Serotonin type 3 receptors stimulate offensive aggression in Syrian hamsters

Abstract

Hamsters repeatedly exposed to cocaine during adolescence display high levels of offensive aggression compared to saline-treated littermates. The escalated offensive phenotype observed in adolescent cocaine-treated animals is modulated by serotonin (5-HT) signaling and can be suppressed by inhibiting 5-HT type 3 receptors, suggesting that these receptors might play an important role in the aggression-stimulating effects of adolescent cocaine exposure.

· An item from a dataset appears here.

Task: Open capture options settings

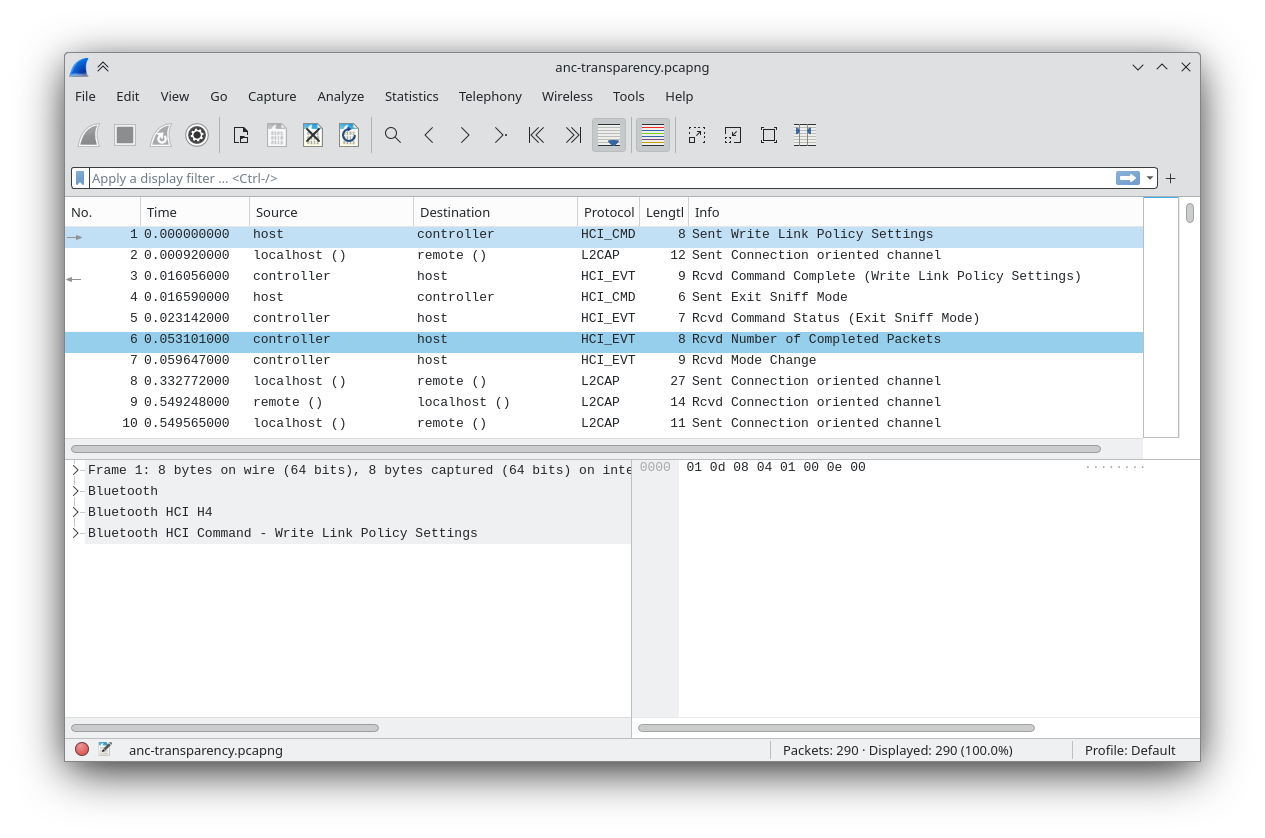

The current study examined this hypothesis and extended earlier studies investigating the relationship between 5HT 3 receptor neural signaling and the offensive response patterns of aggressive, adolescent cocaine-treated animals compared to non-aggressive, saline-treated littermates. Adolescent cocaine-treated hamsters and saline-treated littermates were tested for offensive aggression after the administration of either the 5-HT 3 antagonist 3-tropanylindole-3-carboxylate methiodide (tropisetron) or the 5-HT 3 agonist 1-( m-chlorophenyl)-biguanide hydrochloride (mCPBG). Tropisetron significantly reduced the high levels of offensive responding observed in adolescent cocaine-treated animals, whereas treatment with the 5-HT 3 receptor agonist mCPBG failed to affect the escalated offensive response. Conversely, tropisetron failed to affect very low, baseline levels of aggressive responding seen in adolescent saline-treated animals, while 5-HT 3 receptor activation via mCPBG triggered highly escalated levels of offensive aggression in these animals. Together, these data support a stimulatory role for 5-HT 3 neural signaling in offensive aggression.